## GOAL OF THE EXERCISE
Reproduce the material below, replacing "Identify" with "Determine" wherever it appears and leaving everything else unchanged.

-- start of DATA RECORDS --

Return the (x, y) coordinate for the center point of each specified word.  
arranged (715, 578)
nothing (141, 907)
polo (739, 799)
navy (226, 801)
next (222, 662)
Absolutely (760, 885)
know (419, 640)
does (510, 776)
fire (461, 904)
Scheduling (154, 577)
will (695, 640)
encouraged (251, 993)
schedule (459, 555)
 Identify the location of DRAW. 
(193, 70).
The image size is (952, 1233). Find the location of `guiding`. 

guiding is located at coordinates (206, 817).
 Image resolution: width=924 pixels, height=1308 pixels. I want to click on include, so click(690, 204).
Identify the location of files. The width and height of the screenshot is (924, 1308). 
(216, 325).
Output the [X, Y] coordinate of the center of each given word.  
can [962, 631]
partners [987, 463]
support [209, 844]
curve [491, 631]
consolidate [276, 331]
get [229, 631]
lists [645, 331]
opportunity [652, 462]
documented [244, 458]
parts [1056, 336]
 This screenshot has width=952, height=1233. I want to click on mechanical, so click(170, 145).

-- end of DATA RECORDS --

## RESPONSE TO THIS EXERCISE
Return the (x, y) coordinate for the center point of each specified word.  
arranged (715, 578)
nothing (141, 907)
polo (739, 799)
navy (226, 801)
next (222, 662)
Absolutely (760, 885)
know (419, 640)
does (510, 776)
fire (461, 904)
Scheduling (154, 577)
will (695, 640)
encouraged (251, 993)
schedule (459, 555)
 Determine the location of DRAW. 
(193, 70).
The image size is (952, 1233). Find the location of `guiding`. 

guiding is located at coordinates (206, 817).
 Image resolution: width=924 pixels, height=1308 pixels. I want to click on include, so click(690, 204).
Determine the location of files. The width and height of the screenshot is (924, 1308). 
(216, 325).
Output the [X, Y] coordinate of the center of each given word.  
can [962, 631]
partners [987, 463]
support [209, 844]
curve [491, 631]
consolidate [276, 331]
get [229, 631]
lists [645, 331]
opportunity [652, 462]
documented [244, 458]
parts [1056, 336]
 This screenshot has width=952, height=1233. I want to click on mechanical, so click(170, 145).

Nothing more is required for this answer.